*Requirement A*
Answer these questions from the study report:
(i) How many men took part in the longitudinal study?
(ii) What control group are the results to be compared against?
(iii) What second test did subjects take to assess the specificity of the BNCS screen?
*Requirement B*
Extract from the study report the passage starting with "The study found, once" and going on through "attended for it.".
*Requirement C*
List everything that the study report says the study subjects were assessed for.

*Given text*
#####
Baseline results from a longitudinal study of 235 MSM (men who have sex with men) living with HIV, aged 18 to 50, attending an HIV clinic at the Chelsea & Westminster Hospital in London, have found that 29% had clinically defined mood disorders (depression or anxiety) and that, of those who did not, 14% had evidence of significant neurocognitive impairment as defined by a brief neurocognitive screen (BNCS).
The study found, once subjects with mood disorders were screened out, that there was no correlation between self-reported neurocognitive symptoms – such as memory loss – and actual symptoms as detected by the BNCS. There was somewhat better correlation, however, with symptoms reported by friends.
Only a minority of those found symptomatic by the screen have so far been referred for full neuropsychiatric testing and only half of those attended for it.
The study is ongoing, with BNCS testing again six to twelve months after the initial screen, and results compared to a control group of 30 gay, HIV-negative, GUM clinic attendees.
Study subjects were assessed for medical history, current and lowest-ever CD4 count, current and highest-ever viral load, antiretroviral therapy (ART) and drug, tobacco and alcohol use.
Mood disorders are strongly correlated with neurocognitive impairment, both because they can mimic brain impairment (so including people with mood disorders would tend to exaggerate the prevalence of brain impairment), and because people can develop depression or anxiety in response to neurocognitive symptoms (which might lead to underestimating it). People complaining of poor memory were also eliminated from the study as this is not well correlated with HIV-associated neurocognitive disorder.
Once 59 men (28.8% of the total) were excluded for these reasons, the remaining 144 were given three computer-based tests that assessed rapidity of cognitive function and decision-making (executive) ability. Although 97 (67%) had at least one abnormal score on one of the tests, this does not define impairment: it was defined as either having at least two out of three scores within the lowest one-sixth of average group scores or having one score within the lowest 5% of average group scores.
One limitation of this study is that it compared scores within the group rather than with the general population, but the researchers said that results so far did not appear to differ significantly from general-population scores with comparable groups.
To assess the specificity of the BNCS screen, subjects were also given the International HIV Dementia Screen (IHDS), another, more specific. questionnaire-based test. Agreement between the two was relatively good, with only 15% assessed as abnormal by the BNCS having normal results on the IHDS.
#####
*Extracted information*
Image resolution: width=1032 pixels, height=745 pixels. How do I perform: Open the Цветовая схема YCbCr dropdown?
#####
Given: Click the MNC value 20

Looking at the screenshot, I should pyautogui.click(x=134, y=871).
#####
*Exercise response A*
(i) 235 men.
(ii) 30 gay, HIV-negative GUM clinic attendees.
(iii) The International HIV Dementia Screen (IHDS).

*Exercise response B*
The study found, once subjects with mood disorders were screened out, that there was no correlation between self-reported neurocognitive symptoms – such as memory loss – and actual symptoms as detected by the BNCS. There was somewhat better correlation, however, with symptoms reported by friends.
Only a minority of those found symptomatic by the screen have so far been referred for full neuropsychiatric testing and only half of those attended for it.

*Exercise response C*
- Medical history
- Current and lowest-ever CD4 count
- Current and highest-ever viral load
- Antiretroviral therapy (ART)
- Drug use
- Tobacco use
- Alcohol use